┌─ Data provided

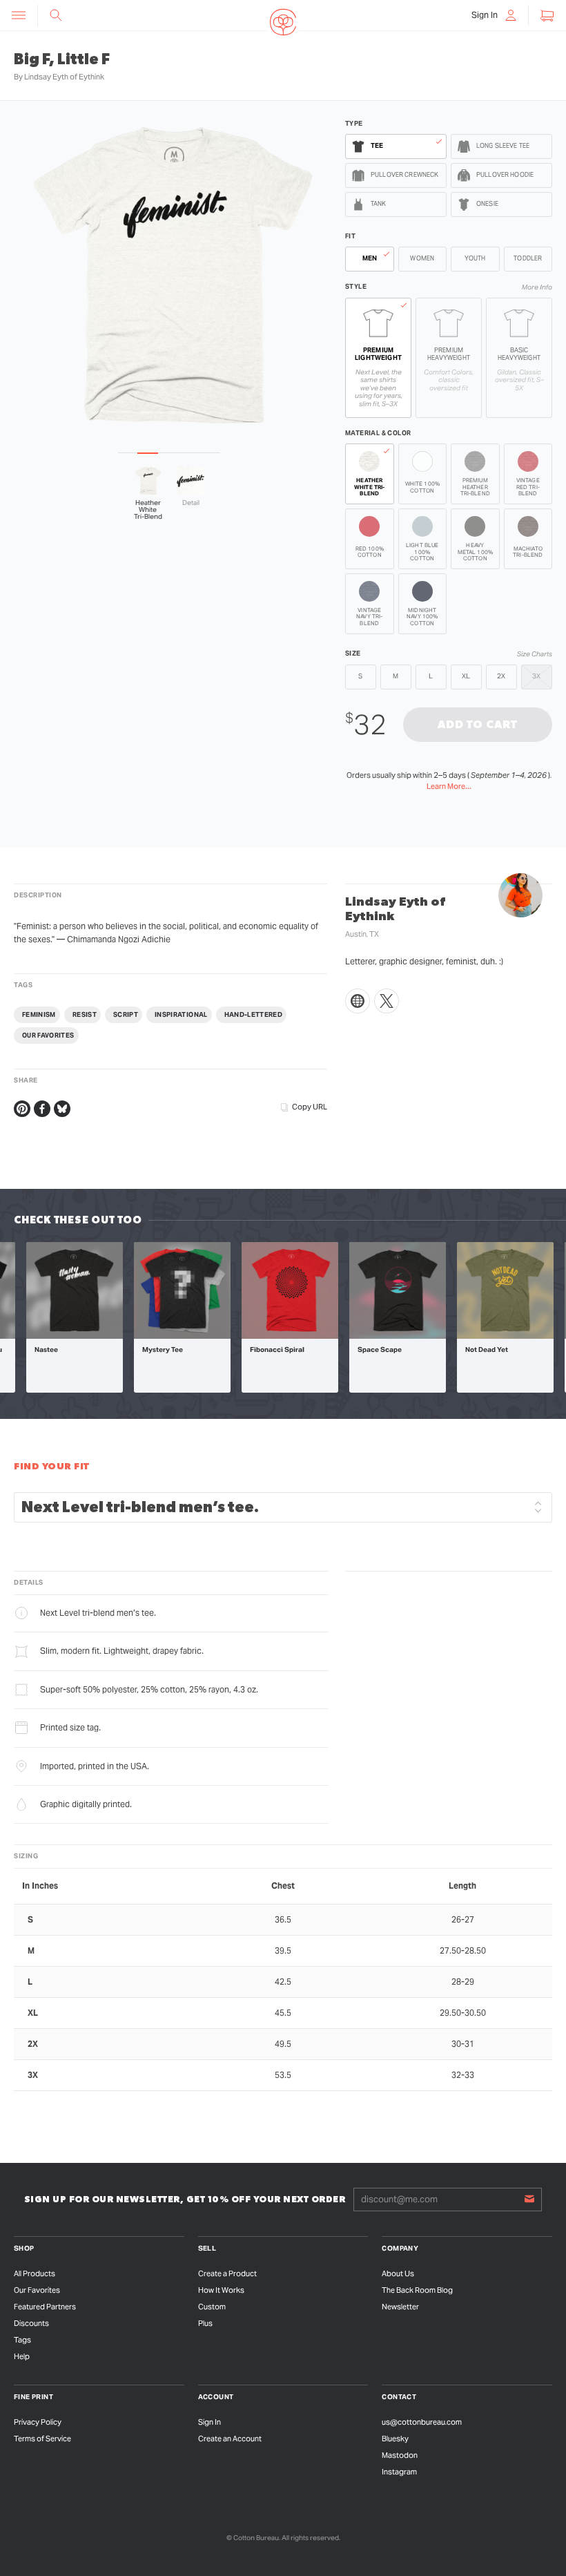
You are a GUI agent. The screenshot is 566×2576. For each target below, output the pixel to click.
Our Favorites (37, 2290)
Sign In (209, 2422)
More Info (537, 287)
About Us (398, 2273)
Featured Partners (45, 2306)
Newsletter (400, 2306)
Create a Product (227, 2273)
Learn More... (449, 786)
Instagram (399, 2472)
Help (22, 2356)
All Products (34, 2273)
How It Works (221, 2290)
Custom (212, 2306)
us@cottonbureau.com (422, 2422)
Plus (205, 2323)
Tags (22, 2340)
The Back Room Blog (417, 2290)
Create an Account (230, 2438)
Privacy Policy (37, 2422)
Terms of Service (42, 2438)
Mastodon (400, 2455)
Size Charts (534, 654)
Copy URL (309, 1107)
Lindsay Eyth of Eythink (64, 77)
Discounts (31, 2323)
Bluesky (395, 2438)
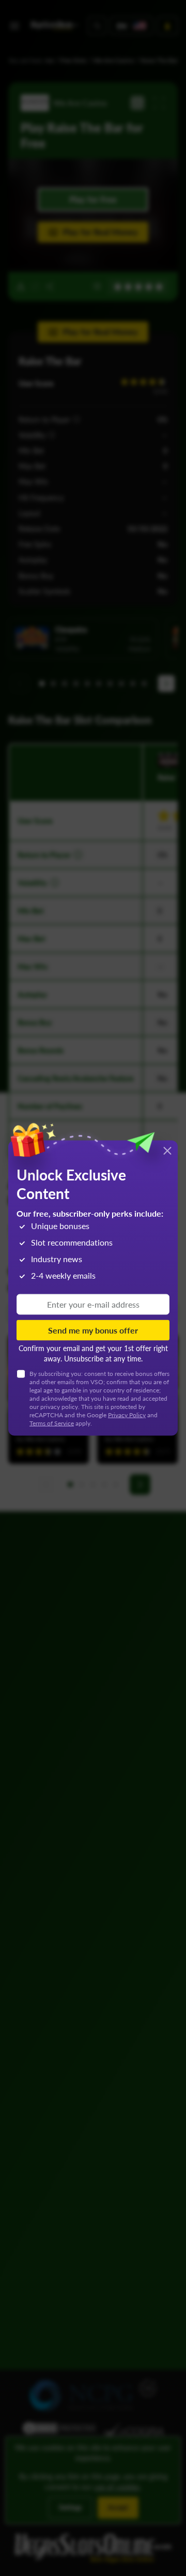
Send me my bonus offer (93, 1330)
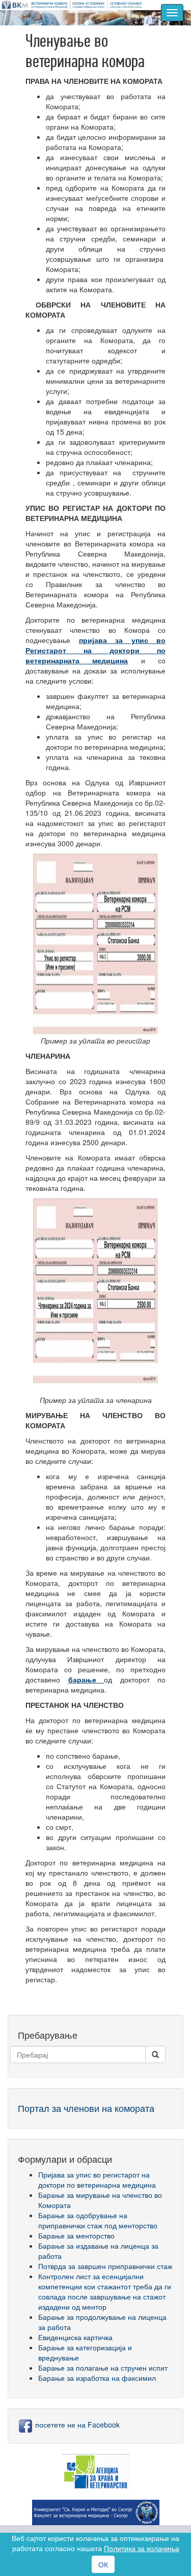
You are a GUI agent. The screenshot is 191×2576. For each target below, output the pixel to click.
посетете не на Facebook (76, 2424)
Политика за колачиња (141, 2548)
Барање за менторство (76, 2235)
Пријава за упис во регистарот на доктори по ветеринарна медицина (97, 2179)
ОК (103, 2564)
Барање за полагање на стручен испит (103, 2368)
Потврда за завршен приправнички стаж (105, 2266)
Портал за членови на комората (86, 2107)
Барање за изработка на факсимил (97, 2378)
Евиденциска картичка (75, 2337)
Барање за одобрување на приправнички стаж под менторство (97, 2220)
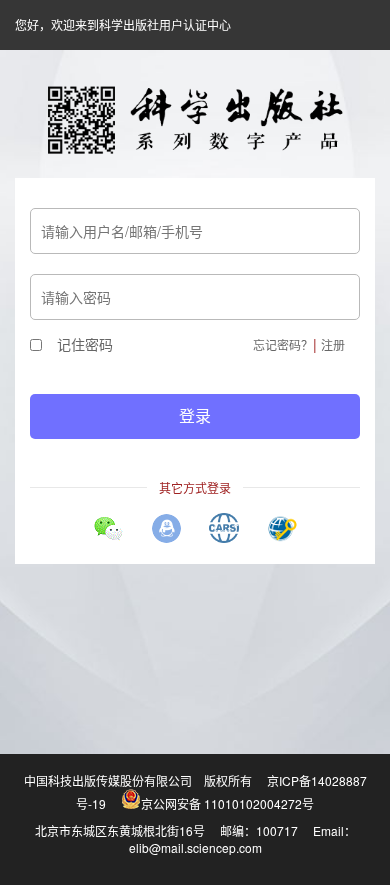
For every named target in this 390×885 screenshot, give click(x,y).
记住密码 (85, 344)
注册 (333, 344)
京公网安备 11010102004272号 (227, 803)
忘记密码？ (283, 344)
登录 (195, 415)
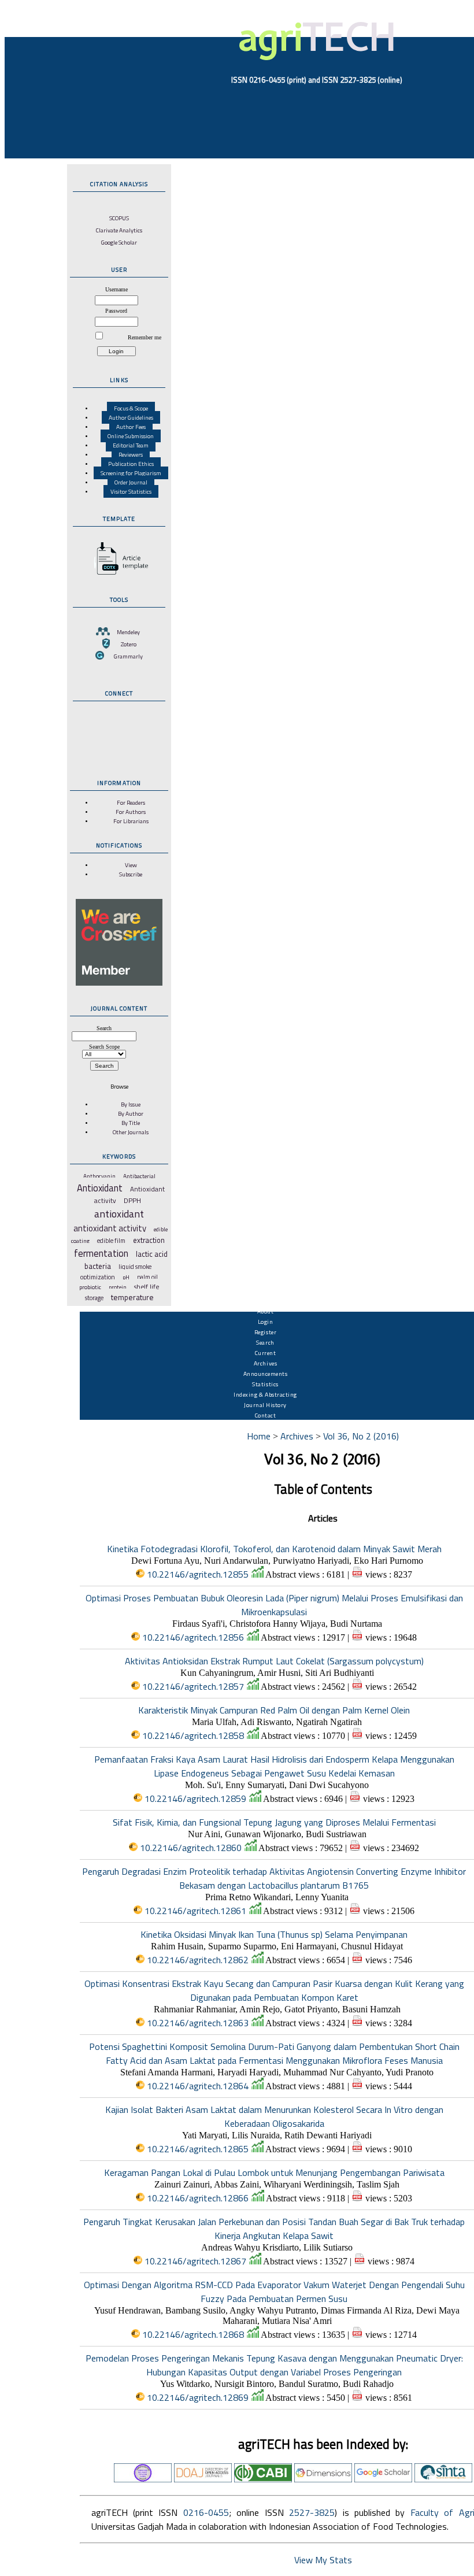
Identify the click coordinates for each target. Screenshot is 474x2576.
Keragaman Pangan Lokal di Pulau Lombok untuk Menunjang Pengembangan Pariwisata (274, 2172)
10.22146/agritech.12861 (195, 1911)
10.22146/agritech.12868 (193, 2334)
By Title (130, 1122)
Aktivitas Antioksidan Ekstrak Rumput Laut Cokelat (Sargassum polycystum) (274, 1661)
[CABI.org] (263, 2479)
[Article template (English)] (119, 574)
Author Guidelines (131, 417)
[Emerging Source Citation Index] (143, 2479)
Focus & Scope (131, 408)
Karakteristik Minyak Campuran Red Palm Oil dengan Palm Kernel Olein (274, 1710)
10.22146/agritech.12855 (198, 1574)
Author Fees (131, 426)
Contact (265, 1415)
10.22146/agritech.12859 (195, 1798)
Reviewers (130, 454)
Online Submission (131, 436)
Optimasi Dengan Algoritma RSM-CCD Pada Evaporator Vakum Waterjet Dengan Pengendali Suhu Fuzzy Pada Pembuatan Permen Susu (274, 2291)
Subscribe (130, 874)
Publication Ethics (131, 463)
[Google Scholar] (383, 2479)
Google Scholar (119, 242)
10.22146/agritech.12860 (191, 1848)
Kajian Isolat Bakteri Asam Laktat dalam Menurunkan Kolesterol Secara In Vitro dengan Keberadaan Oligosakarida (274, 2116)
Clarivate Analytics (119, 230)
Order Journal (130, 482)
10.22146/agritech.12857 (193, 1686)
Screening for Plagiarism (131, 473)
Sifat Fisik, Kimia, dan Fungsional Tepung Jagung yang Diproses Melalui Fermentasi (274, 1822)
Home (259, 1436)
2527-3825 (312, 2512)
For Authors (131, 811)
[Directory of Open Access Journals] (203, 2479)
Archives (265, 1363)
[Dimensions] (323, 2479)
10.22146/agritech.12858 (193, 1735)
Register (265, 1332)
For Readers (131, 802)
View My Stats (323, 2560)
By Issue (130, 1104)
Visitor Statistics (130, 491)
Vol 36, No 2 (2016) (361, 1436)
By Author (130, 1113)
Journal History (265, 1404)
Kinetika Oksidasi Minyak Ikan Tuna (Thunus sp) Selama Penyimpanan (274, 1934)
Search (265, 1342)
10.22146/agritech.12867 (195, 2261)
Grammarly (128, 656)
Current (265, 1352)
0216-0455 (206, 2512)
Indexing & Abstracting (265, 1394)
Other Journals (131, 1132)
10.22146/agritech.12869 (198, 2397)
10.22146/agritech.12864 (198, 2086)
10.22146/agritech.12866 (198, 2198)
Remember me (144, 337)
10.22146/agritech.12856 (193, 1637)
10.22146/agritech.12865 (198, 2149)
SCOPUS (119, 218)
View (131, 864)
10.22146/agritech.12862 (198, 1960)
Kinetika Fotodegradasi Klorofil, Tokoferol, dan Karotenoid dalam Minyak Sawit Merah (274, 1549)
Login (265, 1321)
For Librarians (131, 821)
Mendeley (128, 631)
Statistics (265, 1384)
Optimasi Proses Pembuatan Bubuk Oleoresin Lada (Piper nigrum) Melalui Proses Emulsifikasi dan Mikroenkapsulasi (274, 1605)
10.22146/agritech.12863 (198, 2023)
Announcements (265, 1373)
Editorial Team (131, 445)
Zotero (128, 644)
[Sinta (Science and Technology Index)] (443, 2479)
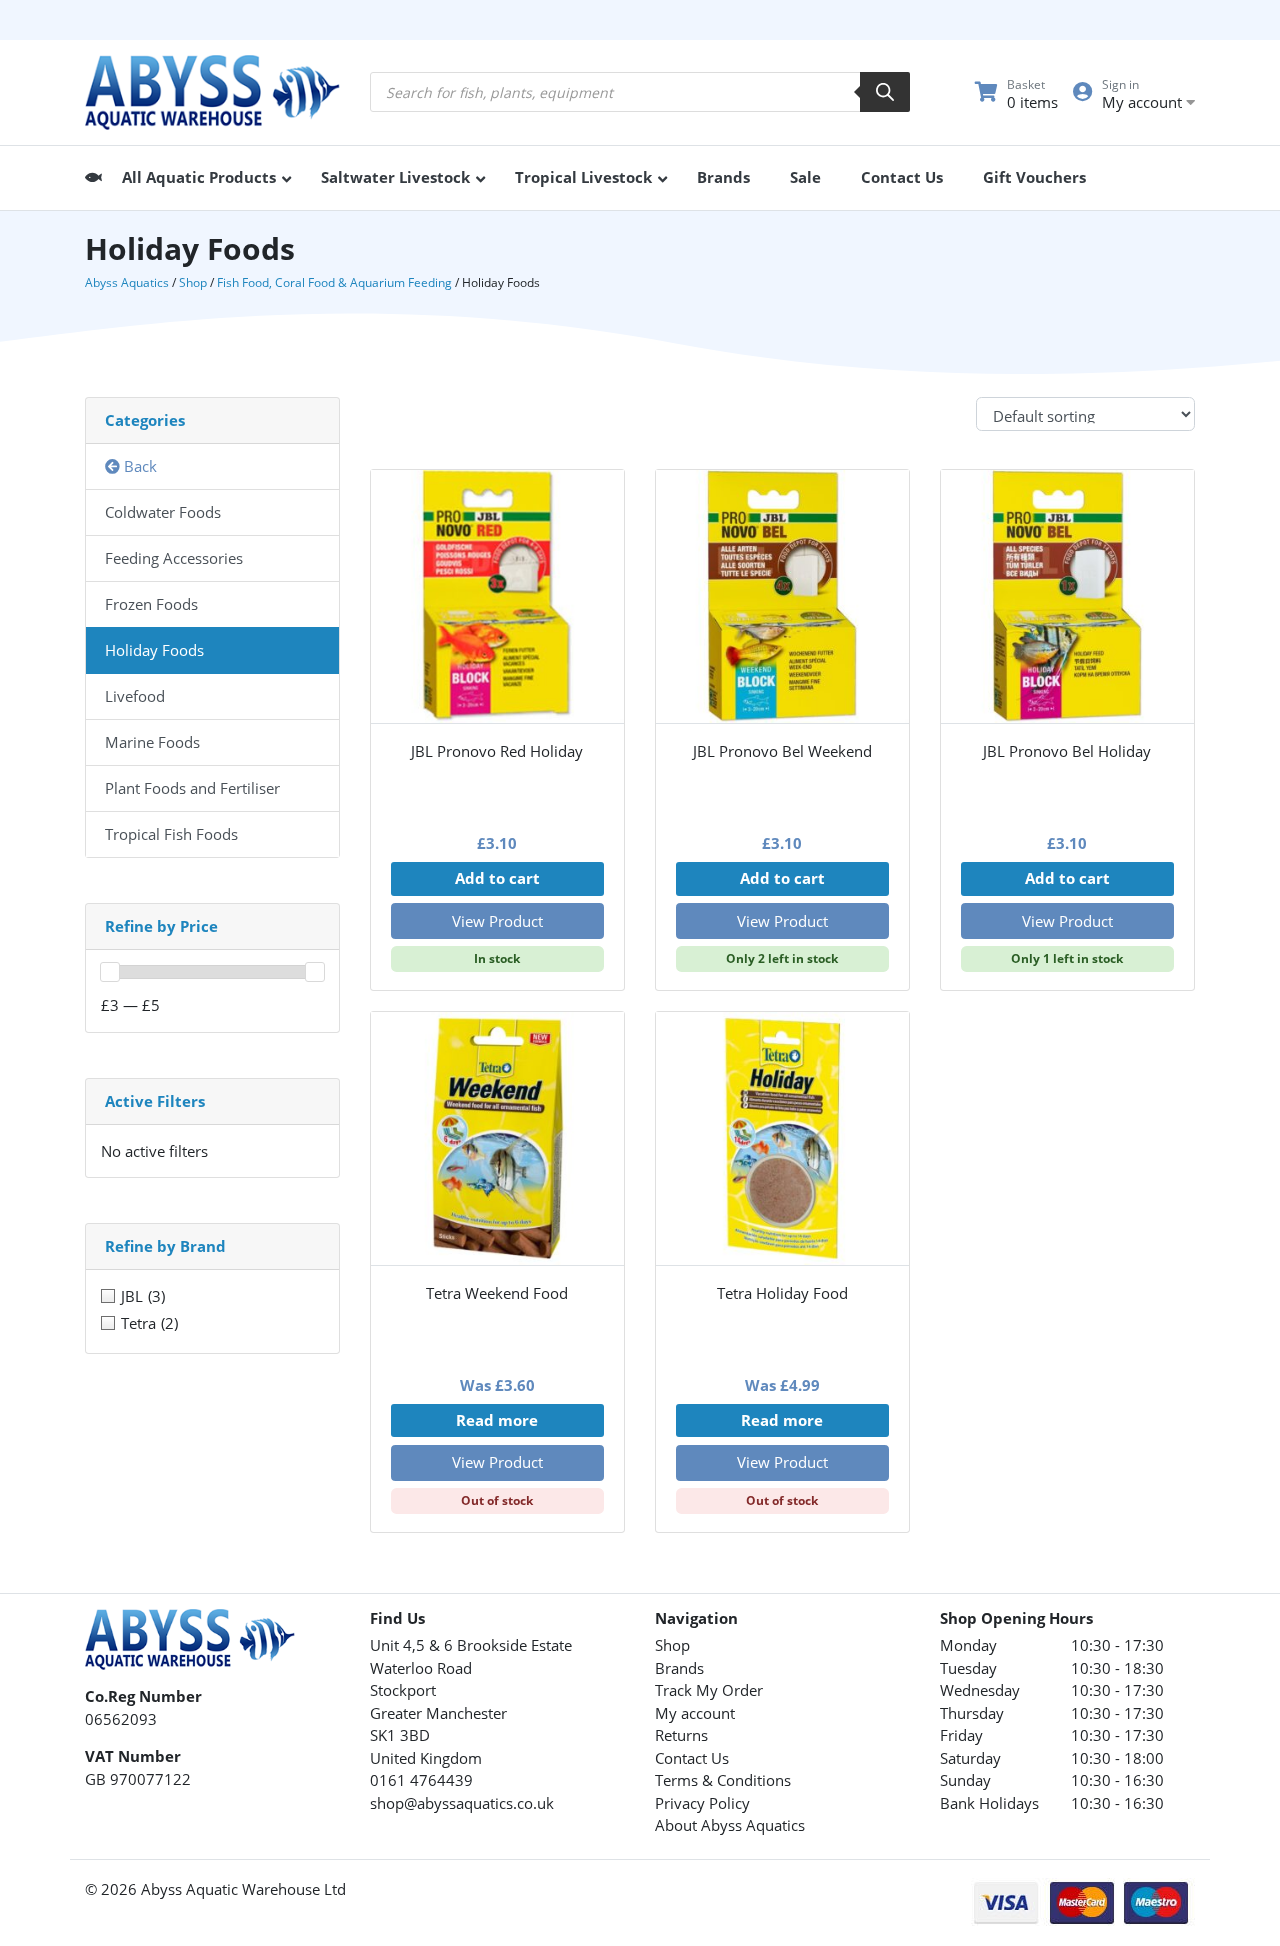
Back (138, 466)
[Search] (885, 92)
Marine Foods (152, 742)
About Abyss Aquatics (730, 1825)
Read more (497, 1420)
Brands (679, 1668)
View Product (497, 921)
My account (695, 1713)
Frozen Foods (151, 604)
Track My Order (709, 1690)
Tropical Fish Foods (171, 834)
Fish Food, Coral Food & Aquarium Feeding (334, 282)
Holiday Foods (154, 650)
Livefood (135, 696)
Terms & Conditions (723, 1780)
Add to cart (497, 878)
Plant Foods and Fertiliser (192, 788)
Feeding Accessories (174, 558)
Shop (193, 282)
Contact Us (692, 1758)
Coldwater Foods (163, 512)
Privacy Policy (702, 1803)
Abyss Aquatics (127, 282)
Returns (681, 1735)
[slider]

└─

** What to produce **
Each line of the data should be quoted exactly, with pictures left out.

** Written answer **
You are a GUI agent. The screenshot is 566×2576. For each target below, output the pixel to click.
Our Favorites (37, 2290)
Sign In (209, 2422)
More Info (537, 287)
About Us (398, 2273)
Featured Partners (45, 2306)
Newsletter (400, 2306)
Create a Product (227, 2273)
Learn More... (449, 786)
Instagram (399, 2472)
Help (22, 2356)
All Products (34, 2273)
How It Works (221, 2290)
Custom (212, 2306)
us@cottonbureau.com (422, 2422)
Plus (205, 2323)
Tags (22, 2340)
The Back Room Blog (417, 2290)
Create an Account (230, 2438)
Privacy Policy (37, 2422)
Terms of Service (42, 2438)
Mastodon (400, 2455)
Size Charts (534, 654)
Copy URL (309, 1107)
Lindsay Eyth of Eythink (64, 77)
Discounts (31, 2323)
Bluesky (395, 2438)
Send me my bonus offer (93, 1330)
You are a GUI agent. The screenshot is 191×2576. For each target below, output the pixel to click.
посетете не на Facebook (76, 2424)
Политика за колачиња (141, 2548)
Барање за менторство (76, 2235)
Пријава за упис во регистарот на доктори по ветеринарна медицина (97, 2179)
ОК (103, 2564)
Барање за полагање на стручен испит (103, 2368)
Потврда за завршен приправнички стаж (105, 2266)
Портал за членови на комората (86, 2107)
Барање за изработка на факсимил (97, 2378)
Евиденциска картичка (75, 2337)
Барање за одобрување на приправнички стаж под менторство (97, 2220)
For every named target in this 390×885 screenshot, give click(x,y).
记住密码 (85, 344)
注册 (333, 344)
京公网安备 11010102004272号 (227, 803)
忘记密码？ (283, 344)
登录 (195, 415)
Identify the click coordinates for each target. Screenshot is 474x2576.
Keragaman Pangan Lokal di Pulau Lombok untuk Menunjang Pengembangan Pariwisata (274, 2172)
10.22146/agritech.12861 (195, 1911)
10.22146/agritech.12868 (193, 2334)
By Title (130, 1122)
Aktivitas Antioksidan Ekstrak Rumput Laut Cokelat (Sargassum polycystum) (274, 1661)
[CABI.org] (263, 2479)
[Article template (English)] (119, 574)
Author Guidelines (131, 417)
[Emerging Source Citation Index] (143, 2479)
Focus & Scope (131, 408)
Karakteristik Minyak Campuran Red Palm Oil dengan Palm Kernel Olein (274, 1710)
10.22146/agritech.12855 (198, 1574)
Author Fees (131, 426)
Contact (265, 1415)
10.22146/agritech.12859 (195, 1798)
Reviewers (130, 454)
Online Submission (131, 436)
Optimasi Dengan Algoritma RSM-CCD Pada Evaporator Vakum Waterjet Dengan Pengendali Suhu Fuzzy Pada Pembuatan Permen Susu (274, 2291)
Subscribe (130, 874)
Publication Ethics (131, 463)
[Google Scholar] (383, 2479)
Google Scholar (119, 242)
10.22146/agritech.12860 (191, 1848)
Kajian Isolat Bakteri Asam Laktat dalam Menurunkan Kolesterol Secara In Vitro dengan Keberadaan Oligosakarida (274, 2116)
Clarivate Analytics (119, 230)
Order Journal (130, 482)
10.22146/agritech.12857 (193, 1686)
Screening for Plagiarism (131, 473)
Sifat Fisik, Kimia, dan Fungsional Tepung Jagung yang Diproses Melalui Fermentasi (274, 1822)
Home (259, 1436)
2527-3825 (312, 2512)
For Authors (131, 811)
[Directory of Open Access Journals] (203, 2479)
Archives (265, 1363)
[Dimensions] (323, 2479)
10.22146/agritech.12858 (193, 1735)
Register (265, 1332)
For Readers (131, 802)
View My Stats (323, 2560)
By Issue (130, 1104)
Visitor Statistics (130, 491)
Vol 36, No 2 (2016) (361, 1436)
By Author (130, 1113)
Journal History (265, 1404)
Kinetika Oksidasi Minyak Ikan Tuna (Thunus sp) Selama Penyimpanan (274, 1934)
Search (265, 1342)
10.22146/agritech.12867 (195, 2261)
Grammarly (128, 656)
Current (265, 1352)
0216-0455 (206, 2512)
Indexing & Abstracting (265, 1394)
Other Journals (131, 1132)
10.22146/agritech.12869 (198, 2397)
10.22146/agritech.12864 (198, 2086)
10.22146/agritech.12866 (198, 2198)
Remember me (144, 337)
10.22146/agritech.12856 (193, 1637)
10.22146/agritech.12865 (198, 2149)
SCOPUS (119, 218)
View (131, 864)
10.22146/agritech.12862 (198, 1960)
Kinetika Fotodegradasi Klorofil, Tokoferol, dan Karotenoid dalam Minyak Sawit Merah (274, 1549)
Login (265, 1321)
For Librarians (131, 821)
Mendeley (128, 631)
Statistics (265, 1384)
Optimasi Proses Pembuatan Bubuk Oleoresin Lada (Piper nigrum) Melalui Proses Emulsifikasi dan Mikroenkapsulasi (274, 1605)
10.22146/agritech.12863 (198, 2023)
Announcements (265, 1373)
Editorial Team (131, 445)
Zotero (128, 644)
[Sinta (Science and Technology Index)] (443, 2479)
Back (138, 466)
[Search] (885, 92)
Marine Foods (152, 742)
About Abyss Aquatics (730, 1825)
Read more (497, 1420)
Brands (679, 1668)
View Product (497, 921)
My account (695, 1713)
Frozen Foods (151, 604)
Track My Order (709, 1690)
Tropical Fish Foods (171, 834)
Fish Food, Coral Food & Aquarium Feeding (334, 282)
Holiday Foods (154, 650)
Livefood (135, 696)
Terms & Conditions (723, 1780)
Add to cart (497, 878)
Plant Foods and Fertiliser (192, 788)
Feeding Accessories (174, 558)
Shop (193, 282)
Contact Us (692, 1758)
Coldwater Foods (163, 512)
Privacy Policy (702, 1803)
Abyss Aquatics (127, 282)
Returns (681, 1735)
[slider]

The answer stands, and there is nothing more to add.